━━━ RECORDS SUPPLIED ━━━

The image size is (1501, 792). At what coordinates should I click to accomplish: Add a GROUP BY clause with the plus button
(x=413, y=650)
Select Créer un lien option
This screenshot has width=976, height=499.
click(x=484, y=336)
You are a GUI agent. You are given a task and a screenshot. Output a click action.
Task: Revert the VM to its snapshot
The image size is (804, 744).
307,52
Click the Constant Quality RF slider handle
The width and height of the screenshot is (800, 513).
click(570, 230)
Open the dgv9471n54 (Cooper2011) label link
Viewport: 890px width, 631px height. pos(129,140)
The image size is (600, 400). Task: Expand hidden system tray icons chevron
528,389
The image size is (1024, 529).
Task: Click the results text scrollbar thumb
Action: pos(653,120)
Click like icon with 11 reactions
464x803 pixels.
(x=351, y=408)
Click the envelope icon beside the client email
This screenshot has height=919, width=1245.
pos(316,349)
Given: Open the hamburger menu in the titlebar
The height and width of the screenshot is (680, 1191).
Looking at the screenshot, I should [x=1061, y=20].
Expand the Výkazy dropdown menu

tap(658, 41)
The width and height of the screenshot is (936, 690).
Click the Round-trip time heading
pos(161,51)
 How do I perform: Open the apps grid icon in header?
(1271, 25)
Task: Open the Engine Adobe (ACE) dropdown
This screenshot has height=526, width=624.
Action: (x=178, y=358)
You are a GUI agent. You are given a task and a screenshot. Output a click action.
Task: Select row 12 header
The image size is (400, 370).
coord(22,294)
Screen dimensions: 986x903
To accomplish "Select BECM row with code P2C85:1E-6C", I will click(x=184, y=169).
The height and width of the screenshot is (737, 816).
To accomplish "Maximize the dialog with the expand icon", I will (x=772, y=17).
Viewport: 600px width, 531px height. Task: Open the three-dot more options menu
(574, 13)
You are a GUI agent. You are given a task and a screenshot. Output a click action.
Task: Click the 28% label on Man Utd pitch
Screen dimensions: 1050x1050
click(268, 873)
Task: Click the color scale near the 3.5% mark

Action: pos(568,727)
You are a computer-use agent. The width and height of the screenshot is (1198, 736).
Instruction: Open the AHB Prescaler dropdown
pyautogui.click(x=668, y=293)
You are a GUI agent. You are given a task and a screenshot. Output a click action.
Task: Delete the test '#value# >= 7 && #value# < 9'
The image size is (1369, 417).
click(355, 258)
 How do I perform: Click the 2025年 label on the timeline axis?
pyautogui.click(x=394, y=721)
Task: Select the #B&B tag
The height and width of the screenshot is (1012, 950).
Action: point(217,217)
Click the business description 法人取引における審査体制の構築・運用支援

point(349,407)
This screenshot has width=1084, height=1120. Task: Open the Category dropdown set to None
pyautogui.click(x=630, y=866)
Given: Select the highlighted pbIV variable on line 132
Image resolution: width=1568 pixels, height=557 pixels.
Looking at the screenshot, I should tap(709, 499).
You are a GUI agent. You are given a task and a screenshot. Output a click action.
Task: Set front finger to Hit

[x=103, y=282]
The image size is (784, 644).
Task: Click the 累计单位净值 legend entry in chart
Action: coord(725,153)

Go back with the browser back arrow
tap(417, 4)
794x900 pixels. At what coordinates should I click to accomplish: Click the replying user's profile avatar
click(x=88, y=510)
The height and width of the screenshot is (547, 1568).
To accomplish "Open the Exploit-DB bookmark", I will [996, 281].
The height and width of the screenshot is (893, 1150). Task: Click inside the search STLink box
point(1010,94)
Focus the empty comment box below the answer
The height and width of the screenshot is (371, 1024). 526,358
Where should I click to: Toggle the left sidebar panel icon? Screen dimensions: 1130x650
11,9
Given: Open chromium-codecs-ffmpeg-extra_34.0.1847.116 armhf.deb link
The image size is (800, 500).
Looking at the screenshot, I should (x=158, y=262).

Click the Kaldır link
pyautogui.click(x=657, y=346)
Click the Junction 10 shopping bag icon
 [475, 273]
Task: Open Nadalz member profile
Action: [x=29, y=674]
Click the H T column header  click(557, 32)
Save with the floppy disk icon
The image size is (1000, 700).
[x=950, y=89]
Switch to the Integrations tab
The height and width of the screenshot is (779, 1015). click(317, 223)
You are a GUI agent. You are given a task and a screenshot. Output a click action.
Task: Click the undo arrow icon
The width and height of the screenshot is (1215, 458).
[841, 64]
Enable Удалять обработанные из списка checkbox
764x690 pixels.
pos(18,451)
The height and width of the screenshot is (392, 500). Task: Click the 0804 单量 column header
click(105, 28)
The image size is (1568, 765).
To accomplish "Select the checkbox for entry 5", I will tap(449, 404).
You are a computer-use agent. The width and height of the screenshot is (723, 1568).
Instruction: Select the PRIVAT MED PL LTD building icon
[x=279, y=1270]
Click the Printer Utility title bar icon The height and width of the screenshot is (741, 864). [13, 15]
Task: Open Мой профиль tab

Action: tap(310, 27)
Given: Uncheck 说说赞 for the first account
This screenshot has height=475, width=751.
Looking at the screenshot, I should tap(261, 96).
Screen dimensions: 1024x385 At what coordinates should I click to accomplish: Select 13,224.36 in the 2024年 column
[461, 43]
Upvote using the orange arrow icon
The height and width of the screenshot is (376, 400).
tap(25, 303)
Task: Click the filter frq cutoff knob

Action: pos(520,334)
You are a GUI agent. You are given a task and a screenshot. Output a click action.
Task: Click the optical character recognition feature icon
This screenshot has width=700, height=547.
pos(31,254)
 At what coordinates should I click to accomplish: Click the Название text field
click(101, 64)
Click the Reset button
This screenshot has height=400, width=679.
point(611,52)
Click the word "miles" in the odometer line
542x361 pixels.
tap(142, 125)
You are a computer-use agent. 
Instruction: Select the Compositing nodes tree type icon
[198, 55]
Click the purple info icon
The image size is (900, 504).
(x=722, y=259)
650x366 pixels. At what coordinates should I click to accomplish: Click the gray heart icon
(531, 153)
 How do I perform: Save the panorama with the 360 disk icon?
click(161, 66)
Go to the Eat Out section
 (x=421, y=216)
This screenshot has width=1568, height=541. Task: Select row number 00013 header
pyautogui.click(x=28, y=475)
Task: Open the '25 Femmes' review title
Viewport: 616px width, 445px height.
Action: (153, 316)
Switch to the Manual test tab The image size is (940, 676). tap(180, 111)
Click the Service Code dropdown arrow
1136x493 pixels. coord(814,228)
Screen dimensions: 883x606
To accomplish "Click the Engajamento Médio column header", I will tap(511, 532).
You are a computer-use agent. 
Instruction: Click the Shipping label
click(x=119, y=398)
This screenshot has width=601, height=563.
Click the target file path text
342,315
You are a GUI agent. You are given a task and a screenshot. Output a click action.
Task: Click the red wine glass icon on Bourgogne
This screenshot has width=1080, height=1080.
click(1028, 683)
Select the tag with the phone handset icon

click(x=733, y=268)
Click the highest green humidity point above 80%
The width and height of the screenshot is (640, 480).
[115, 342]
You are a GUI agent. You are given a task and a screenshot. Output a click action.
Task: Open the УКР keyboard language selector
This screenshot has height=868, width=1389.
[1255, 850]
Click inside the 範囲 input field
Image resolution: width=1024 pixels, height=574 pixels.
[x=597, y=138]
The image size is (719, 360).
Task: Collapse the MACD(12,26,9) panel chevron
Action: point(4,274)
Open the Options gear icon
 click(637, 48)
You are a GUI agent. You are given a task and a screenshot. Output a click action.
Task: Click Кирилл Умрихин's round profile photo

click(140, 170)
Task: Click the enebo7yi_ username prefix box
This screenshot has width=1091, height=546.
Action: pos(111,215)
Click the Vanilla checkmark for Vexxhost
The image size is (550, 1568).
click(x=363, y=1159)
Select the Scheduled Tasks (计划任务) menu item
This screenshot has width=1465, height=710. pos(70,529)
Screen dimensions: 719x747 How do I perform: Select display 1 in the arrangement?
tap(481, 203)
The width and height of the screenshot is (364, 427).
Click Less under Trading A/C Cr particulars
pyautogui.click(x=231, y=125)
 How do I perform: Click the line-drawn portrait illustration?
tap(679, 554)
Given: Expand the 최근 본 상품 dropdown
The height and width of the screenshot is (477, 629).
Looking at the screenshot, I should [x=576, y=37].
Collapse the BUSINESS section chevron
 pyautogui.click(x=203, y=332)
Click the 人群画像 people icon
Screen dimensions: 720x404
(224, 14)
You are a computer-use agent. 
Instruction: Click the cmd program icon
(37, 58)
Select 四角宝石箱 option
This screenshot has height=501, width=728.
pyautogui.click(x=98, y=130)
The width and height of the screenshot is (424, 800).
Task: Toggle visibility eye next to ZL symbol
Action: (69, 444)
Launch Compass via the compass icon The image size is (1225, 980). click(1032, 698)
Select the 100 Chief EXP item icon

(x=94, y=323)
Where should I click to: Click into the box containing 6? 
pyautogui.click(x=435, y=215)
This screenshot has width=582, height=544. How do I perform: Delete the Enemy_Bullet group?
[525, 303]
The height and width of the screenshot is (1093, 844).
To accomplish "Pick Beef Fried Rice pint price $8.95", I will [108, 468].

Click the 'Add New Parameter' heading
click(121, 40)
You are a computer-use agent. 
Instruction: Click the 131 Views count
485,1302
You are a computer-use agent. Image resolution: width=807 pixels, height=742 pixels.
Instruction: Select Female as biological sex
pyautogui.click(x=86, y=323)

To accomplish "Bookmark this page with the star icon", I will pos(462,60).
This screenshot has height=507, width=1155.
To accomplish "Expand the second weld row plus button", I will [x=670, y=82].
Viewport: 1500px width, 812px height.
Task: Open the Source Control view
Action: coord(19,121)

━━━

ACTION ITEM: All that is wanted is an exact copy of the lines above from the one with "Given: Expand the 최근 본 상품 dropdown" through the one with "Click the 人群画像 people icon", with both ends included.

EXPECTED ANSWER:
Given: Expand the 최근 본 상품 dropdown
The height and width of the screenshot is (477, 629).
Looking at the screenshot, I should [x=576, y=37].
Collapse the BUSINESS section chevron
 pyautogui.click(x=203, y=332)
Click the 人群画像 people icon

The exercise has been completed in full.